Effects of Solar Energy on the Mechanical Properties of Tailings in Tailings Dams

Abstract

Mine tailings are the most common materials that are used in construction of tailings dams. Due to high level of environmental hazard and serious consequences that are associated with tailings dam failure, proper design of tailings dams is an important factor in mining industry. Water level fluctuation, change in permeability of dam foundation, seismic loads, and excessive settlements are the most common reasons of failure, particularly in upstream type tailings dams. Due to low shear strength of wet tailings, drying of tailing material is very common in practice during the dam construction. In hot climate, the received solar energy at the soil surface converts to soil heat flux, air heat flux, and evaporation energy.
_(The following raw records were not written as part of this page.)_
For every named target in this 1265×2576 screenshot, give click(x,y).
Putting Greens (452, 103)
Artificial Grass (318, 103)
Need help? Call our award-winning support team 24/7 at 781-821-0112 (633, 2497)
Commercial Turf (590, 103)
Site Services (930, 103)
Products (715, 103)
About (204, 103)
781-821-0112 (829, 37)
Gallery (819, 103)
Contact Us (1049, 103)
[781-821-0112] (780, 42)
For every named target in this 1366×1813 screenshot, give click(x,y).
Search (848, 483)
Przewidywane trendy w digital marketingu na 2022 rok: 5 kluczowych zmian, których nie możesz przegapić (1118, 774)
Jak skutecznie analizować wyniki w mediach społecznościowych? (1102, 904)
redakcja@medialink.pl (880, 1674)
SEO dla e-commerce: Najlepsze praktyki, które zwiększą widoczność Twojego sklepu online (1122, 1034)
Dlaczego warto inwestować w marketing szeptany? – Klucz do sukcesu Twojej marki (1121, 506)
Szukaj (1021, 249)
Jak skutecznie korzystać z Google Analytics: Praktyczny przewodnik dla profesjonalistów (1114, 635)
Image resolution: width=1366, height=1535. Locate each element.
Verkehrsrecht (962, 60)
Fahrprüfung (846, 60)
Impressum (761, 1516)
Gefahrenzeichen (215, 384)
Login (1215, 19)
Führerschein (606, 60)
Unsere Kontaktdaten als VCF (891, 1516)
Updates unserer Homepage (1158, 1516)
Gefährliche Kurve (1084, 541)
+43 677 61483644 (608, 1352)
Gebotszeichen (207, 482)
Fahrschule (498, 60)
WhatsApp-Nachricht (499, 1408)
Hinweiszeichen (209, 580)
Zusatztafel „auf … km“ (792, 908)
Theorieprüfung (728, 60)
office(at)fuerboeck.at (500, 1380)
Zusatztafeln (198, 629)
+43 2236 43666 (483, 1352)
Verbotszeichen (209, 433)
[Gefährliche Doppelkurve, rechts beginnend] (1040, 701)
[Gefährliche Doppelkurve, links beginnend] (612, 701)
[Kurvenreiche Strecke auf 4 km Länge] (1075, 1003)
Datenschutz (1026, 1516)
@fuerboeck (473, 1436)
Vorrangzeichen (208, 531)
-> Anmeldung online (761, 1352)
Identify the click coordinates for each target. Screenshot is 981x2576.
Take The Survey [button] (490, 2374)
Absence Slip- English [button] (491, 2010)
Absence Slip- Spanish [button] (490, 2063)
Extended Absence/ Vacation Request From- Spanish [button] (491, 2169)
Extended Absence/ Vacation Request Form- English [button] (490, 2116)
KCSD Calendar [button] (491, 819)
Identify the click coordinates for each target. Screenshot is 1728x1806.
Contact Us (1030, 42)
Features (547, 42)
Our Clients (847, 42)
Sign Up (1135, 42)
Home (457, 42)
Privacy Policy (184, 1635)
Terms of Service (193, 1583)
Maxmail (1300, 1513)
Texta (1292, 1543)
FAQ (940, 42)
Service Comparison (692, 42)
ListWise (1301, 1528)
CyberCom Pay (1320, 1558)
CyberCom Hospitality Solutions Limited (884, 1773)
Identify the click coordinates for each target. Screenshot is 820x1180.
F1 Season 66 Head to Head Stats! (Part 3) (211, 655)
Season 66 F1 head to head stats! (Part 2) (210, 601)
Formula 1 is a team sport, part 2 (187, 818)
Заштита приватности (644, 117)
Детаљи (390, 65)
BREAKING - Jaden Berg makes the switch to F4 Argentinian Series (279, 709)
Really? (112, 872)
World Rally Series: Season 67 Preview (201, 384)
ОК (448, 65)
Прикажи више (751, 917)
The evaporation energy generates matric suction in the tailings fabric which can potentially induce apparent cohesion and consequently improve the shear strength of tailing materials. The soil-water characteristic curve is used to correlate the volumetric water content of the soil with matric suction. In this study, an algorithm is proposed to determine the amount of apparent cohesion, induced by sunlight effects on the stability of tailing dams. The proposed algorithm is employed in stability analysis of Barnick Mercur tailings dam, which is a 280 foot high dam in a gold mine in Utah. The obtained results indicate that taking advantage of solar energy to enhance the geomechanical properties of tailing materials can improve the stability of tailings dam.